What is needed:
Copy every line of the data below word for word, with nothing changed.

Entries taken from a collection:
──────

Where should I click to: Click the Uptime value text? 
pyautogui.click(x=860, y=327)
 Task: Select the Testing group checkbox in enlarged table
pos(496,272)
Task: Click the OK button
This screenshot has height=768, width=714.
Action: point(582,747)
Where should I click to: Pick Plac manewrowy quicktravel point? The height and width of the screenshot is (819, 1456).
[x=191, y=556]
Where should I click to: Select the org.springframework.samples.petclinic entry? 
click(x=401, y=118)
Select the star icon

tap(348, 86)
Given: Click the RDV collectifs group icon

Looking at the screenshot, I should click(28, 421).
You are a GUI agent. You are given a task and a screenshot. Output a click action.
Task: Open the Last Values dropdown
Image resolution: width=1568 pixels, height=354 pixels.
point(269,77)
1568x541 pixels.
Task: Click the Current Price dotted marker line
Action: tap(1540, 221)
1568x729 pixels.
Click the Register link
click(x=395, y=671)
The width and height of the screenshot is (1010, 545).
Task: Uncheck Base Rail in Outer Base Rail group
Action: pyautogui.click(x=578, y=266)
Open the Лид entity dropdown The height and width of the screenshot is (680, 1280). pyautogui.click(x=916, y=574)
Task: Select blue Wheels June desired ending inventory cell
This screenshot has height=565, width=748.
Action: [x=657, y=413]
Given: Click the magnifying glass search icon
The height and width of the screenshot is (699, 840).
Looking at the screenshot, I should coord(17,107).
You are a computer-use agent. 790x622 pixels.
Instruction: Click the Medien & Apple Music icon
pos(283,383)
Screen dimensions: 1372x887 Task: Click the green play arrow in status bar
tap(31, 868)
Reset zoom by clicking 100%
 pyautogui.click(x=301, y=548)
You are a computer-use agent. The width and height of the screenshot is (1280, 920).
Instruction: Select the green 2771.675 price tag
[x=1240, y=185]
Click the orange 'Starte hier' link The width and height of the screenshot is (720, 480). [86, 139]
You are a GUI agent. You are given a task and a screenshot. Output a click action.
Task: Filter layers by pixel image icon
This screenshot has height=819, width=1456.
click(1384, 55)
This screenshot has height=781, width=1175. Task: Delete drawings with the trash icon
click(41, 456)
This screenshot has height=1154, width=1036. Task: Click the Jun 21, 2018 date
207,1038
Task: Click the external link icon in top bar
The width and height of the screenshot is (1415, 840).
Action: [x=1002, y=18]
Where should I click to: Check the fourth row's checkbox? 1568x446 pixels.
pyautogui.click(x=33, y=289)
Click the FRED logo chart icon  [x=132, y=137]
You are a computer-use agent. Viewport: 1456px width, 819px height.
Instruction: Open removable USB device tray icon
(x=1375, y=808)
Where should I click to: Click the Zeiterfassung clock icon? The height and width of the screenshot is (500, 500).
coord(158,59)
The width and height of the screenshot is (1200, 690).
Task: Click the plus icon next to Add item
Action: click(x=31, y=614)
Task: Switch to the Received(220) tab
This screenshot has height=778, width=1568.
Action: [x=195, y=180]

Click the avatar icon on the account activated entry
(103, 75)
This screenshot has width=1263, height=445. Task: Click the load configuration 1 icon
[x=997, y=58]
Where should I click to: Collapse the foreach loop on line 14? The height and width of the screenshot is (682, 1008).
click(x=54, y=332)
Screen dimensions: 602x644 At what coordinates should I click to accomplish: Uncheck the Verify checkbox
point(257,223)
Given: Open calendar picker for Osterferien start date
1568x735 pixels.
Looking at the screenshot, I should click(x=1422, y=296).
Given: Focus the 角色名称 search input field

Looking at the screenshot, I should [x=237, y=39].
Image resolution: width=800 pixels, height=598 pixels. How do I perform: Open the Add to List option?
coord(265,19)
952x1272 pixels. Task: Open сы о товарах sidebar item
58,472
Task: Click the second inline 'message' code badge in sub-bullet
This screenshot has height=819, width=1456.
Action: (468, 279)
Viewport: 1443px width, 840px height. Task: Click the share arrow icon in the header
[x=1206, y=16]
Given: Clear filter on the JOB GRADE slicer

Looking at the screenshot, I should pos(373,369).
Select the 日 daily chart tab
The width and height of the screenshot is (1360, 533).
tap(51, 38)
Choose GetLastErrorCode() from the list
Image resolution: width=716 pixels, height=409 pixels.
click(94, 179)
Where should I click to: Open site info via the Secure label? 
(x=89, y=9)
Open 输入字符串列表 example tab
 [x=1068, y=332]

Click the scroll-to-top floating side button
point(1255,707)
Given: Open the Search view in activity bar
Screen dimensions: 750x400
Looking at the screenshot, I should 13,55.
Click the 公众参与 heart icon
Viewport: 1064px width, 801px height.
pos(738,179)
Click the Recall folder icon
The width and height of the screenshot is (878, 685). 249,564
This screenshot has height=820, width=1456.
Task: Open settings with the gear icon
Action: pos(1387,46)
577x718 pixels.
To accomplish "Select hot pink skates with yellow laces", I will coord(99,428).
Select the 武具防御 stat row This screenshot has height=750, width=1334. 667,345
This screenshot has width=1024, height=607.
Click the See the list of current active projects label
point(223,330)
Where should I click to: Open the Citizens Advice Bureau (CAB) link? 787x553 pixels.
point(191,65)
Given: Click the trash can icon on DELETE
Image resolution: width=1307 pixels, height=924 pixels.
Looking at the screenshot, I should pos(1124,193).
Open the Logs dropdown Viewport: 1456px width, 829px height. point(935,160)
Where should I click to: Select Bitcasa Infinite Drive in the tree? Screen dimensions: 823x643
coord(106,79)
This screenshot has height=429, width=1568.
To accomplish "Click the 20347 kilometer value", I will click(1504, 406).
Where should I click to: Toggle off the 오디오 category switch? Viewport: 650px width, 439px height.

──────

Reply:
Where should I click to: Click the Uptime value text? 
pyautogui.click(x=860, y=327)
 Task: Select the Testing group checkbox in enlarged table
pos(496,272)
Task: Click the OK button
This screenshot has height=768, width=714.
Action: point(582,747)
Where should I click to: Pick Plac manewrowy quicktravel point? The height and width of the screenshot is (819, 1456).
[x=191, y=556]
Where should I click to: Select the org.springframework.samples.petclinic entry? 
click(x=401, y=118)
Select the star icon

tap(348, 86)
Given: Click the RDV collectifs group icon

Looking at the screenshot, I should click(28, 421).
You are a GUI agent. You are given a task and a screenshot. Output a click action.
Task: Open the Last Values dropdown
Image resolution: width=1568 pixels, height=354 pixels.
point(269,77)
1568x541 pixels.
Task: Click the Current Price dotted marker line
Action: tap(1540, 221)
1568x729 pixels.
Click the Register link
click(x=395, y=671)
The width and height of the screenshot is (1010, 545).
Task: Uncheck Base Rail in Outer Base Rail group
Action: pyautogui.click(x=578, y=266)
Open the Лид entity dropdown The height and width of the screenshot is (680, 1280). pyautogui.click(x=916, y=574)
Task: Select blue Wheels June desired ending inventory cell
This screenshot has height=565, width=748.
Action: [x=657, y=413]
Given: Click the magnifying glass search icon
The height and width of the screenshot is (699, 840).
Looking at the screenshot, I should coord(17,107).
You are a computer-use agent. 790x622 pixels.
Instruction: Click the Medien & Apple Music icon
pos(283,383)
Screen dimensions: 1372x887 Task: Click the green play arrow in status bar
tap(31, 868)
Reset zoom by clicking 100%
 pyautogui.click(x=301, y=548)
You are a computer-use agent. The width and height of the screenshot is (1280, 920).
Instruction: Select the green 2771.675 price tag
[x=1240, y=185]
Click the orange 'Starte hier' link The width and height of the screenshot is (720, 480). [86, 139]
You are a GUI agent. You are given a task and a screenshot. Output a click action.
Task: Filter layers by pixel image icon
This screenshot has height=819, width=1456.
click(1384, 55)
This screenshot has height=781, width=1175. Task: Delete drawings with the trash icon
click(41, 456)
This screenshot has height=1154, width=1036. Task: Click the Jun 21, 2018 date
207,1038
Task: Click the external link icon in top bar
The width and height of the screenshot is (1415, 840).
Action: [x=1002, y=18]
Where should I click to: Check the fourth row's checkbox? 1568x446 pixels.
pyautogui.click(x=33, y=289)
Click the FRED logo chart icon  [x=132, y=137]
You are a computer-use agent. Viewport: 1456px width, 819px height.
Instruction: Open removable USB device tray icon
(x=1375, y=808)
Where should I click to: Click the Zeiterfassung clock icon? The height and width of the screenshot is (500, 500).
coord(158,59)
The width and height of the screenshot is (1200, 690).
Task: Click the plus icon next to Add item
Action: click(x=31, y=614)
Task: Switch to the Received(220) tab
This screenshot has height=778, width=1568.
Action: [x=195, y=180]

Click the avatar icon on the account activated entry
(103, 75)
This screenshot has width=1263, height=445. Task: Click the load configuration 1 icon
[x=997, y=58]
Where should I click to: Collapse the foreach loop on line 14? The height and width of the screenshot is (682, 1008).
click(x=54, y=332)
Screen dimensions: 602x644 At what coordinates should I click to accomplish: Uncheck the Verify checkbox
point(257,223)
Given: Open calendar picker for Osterferien start date
1568x735 pixels.
Looking at the screenshot, I should click(x=1422, y=296).
Given: Focus the 角色名称 search input field

Looking at the screenshot, I should [x=237, y=39].
Image resolution: width=800 pixels, height=598 pixels. How do I perform: Open the Add to List option?
coord(265,19)
952x1272 pixels. Task: Open сы о товарах sidebar item
58,472
Task: Click the second inline 'message' code badge in sub-bullet
This screenshot has height=819, width=1456.
Action: (468, 279)
Viewport: 1443px width, 840px height. Task: Click the share arrow icon in the header
[x=1206, y=16]
Given: Clear filter on the JOB GRADE slicer

Looking at the screenshot, I should pos(373,369).
Select the 日 daily chart tab
The width and height of the screenshot is (1360, 533).
tap(51, 38)
Choose GetLastErrorCode() from the list
Image resolution: width=716 pixels, height=409 pixels.
click(94, 179)
Where should I click to: Open site info via the Secure label? 
(x=89, y=9)
Open 输入字符串列表 example tab
 [x=1068, y=332]

Click the scroll-to-top floating side button
point(1255,707)
Given: Open the Search view in activity bar
Screen dimensions: 750x400
Looking at the screenshot, I should 13,55.
Click the 公众参与 heart icon
Viewport: 1064px width, 801px height.
pos(738,179)
Click the Recall folder icon
The width and height of the screenshot is (878, 685). 249,564
This screenshot has height=820, width=1456.
Task: Open settings with the gear icon
Action: pos(1387,46)
577x718 pixels.
To accomplish "Select hot pink skates with yellow laces", I will coord(99,428).
Select the 武具防御 stat row This screenshot has height=750, width=1334. 667,345
This screenshot has width=1024, height=607.
Click the See the list of current active projects label
point(223,330)
Where should I click to: Open the Citizens Advice Bureau (CAB) link? 787x553 pixels.
point(191,65)
Given: Click the trash can icon on DELETE
Image resolution: width=1307 pixels, height=924 pixels.
Looking at the screenshot, I should pos(1124,193).
Open the Logs dropdown Viewport: 1456px width, 829px height. point(935,160)
Where should I click to: Select Bitcasa Infinite Drive in the tree? Screen dimensions: 823x643
coord(106,79)
This screenshot has height=429, width=1568.
To accomplish "Click the 20347 kilometer value", I will click(1504, 406).
Where should I click to: Toggle off the 오디오 category switch? Viewport: 650px width, 439px height.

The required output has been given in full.